> [Problem to solve]
All lines from the one holding "868x614 pixels." down to the last line of the entries are to be reproduced exactly, with no other lines.

Task data Block Start

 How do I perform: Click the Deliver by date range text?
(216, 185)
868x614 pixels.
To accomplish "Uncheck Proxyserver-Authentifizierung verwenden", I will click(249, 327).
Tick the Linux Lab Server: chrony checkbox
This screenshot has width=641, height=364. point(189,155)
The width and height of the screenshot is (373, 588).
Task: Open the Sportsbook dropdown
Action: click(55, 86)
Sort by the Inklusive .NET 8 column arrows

Task data Block End

> [Expected answer]
868x614 pixels.
To accomplish "Uncheck Proxyserver-Authentifizierung verwenden", I will click(249, 327).
Tick the Linux Lab Server: chrony checkbox
This screenshot has width=641, height=364. point(189,155)
The width and height of the screenshot is (373, 588).
Task: Open the Sportsbook dropdown
Action: click(55, 86)
Sort by the Inklusive .NET 8 column arrows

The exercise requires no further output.